## GIVEN RECORDS
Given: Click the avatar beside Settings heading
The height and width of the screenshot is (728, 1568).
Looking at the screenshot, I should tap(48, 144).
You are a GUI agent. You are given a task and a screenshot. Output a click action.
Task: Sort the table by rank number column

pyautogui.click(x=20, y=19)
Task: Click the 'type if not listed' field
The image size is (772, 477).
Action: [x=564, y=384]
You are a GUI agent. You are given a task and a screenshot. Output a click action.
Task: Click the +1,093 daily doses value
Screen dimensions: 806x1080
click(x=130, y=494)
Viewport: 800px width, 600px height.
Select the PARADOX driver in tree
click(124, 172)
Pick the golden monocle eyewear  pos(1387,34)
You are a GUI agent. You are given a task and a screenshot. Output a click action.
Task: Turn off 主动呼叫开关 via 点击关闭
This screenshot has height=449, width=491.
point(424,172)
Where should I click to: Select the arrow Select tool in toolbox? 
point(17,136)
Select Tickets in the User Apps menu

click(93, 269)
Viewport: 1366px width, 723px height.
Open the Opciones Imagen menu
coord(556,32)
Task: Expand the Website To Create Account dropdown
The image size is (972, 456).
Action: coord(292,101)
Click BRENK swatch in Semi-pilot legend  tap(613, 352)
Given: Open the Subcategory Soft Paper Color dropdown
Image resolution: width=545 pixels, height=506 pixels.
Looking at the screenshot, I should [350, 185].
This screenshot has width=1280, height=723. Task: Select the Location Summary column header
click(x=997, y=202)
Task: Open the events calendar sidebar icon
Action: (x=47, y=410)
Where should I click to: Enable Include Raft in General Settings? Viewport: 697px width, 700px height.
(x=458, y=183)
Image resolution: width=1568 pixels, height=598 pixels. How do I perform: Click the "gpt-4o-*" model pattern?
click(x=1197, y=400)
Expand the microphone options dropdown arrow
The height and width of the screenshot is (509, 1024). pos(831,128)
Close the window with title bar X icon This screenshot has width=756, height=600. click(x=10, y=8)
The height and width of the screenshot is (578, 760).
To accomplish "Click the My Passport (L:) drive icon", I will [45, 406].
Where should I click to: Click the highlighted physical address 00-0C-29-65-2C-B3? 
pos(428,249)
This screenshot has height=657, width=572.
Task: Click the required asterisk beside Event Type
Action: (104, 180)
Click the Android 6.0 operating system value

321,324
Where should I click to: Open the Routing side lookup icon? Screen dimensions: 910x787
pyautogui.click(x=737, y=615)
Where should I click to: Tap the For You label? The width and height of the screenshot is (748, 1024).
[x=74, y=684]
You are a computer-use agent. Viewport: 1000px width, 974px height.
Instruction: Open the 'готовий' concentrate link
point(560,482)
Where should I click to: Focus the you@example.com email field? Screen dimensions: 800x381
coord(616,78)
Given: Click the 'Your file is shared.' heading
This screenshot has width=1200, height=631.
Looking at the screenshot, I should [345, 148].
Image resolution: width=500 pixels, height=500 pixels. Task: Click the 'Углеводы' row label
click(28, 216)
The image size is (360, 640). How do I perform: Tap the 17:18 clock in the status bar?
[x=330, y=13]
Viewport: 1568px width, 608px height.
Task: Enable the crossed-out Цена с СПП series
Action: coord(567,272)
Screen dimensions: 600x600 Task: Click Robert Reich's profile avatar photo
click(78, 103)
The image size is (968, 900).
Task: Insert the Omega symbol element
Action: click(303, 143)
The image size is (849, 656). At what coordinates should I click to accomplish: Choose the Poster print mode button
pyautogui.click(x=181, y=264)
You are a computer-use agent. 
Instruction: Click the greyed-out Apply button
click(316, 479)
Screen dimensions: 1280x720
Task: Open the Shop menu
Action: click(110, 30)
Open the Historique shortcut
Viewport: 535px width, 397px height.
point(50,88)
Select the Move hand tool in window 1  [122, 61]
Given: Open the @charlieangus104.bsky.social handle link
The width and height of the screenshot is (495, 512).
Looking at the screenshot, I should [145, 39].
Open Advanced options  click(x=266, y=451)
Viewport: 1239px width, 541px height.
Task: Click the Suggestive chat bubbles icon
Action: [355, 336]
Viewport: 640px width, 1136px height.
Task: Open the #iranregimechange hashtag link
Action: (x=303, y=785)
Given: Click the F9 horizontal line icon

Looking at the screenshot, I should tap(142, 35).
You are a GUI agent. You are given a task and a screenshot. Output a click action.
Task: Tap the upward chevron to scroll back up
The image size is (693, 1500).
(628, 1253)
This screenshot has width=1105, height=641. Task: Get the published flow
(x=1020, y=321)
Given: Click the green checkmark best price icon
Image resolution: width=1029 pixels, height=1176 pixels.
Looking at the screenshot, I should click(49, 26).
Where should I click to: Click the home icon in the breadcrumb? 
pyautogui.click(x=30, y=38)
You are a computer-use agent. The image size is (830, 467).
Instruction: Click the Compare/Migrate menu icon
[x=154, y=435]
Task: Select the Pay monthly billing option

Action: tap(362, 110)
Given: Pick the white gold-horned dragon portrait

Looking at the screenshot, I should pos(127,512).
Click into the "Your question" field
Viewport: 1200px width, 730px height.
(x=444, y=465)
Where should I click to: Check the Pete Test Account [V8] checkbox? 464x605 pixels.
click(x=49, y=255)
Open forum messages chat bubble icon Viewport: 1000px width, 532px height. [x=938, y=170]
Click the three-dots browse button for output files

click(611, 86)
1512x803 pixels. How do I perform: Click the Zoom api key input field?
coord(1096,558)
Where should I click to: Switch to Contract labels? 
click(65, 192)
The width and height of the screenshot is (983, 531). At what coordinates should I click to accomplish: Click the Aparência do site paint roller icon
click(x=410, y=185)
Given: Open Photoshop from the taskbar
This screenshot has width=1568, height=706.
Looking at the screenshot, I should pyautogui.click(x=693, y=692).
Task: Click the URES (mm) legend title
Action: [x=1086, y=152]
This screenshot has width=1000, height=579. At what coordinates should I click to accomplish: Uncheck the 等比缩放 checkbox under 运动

## WHAT YOU WILL DO
Where the line with "Viewport: 800px width, 600px height." ends, your copy should end too; please return exactly the lines from the first line of the data through it.

## RESPONSE BELOW
Given: Click the avatar beside Settings heading
The height and width of the screenshot is (728, 1568).
Looking at the screenshot, I should tap(48, 144).
You are a GUI agent. You are given a task and a screenshot. Output a click action.
Task: Sort the table by rank number column

pyautogui.click(x=20, y=19)
Task: Click the 'type if not listed' field
The image size is (772, 477).
Action: [x=564, y=384]
You are a GUI agent. You are given a task and a screenshot. Output a click action.
Task: Click the +1,093 daily doses value
Screen dimensions: 806x1080
click(x=130, y=494)
Viewport: 800px width, 600px height.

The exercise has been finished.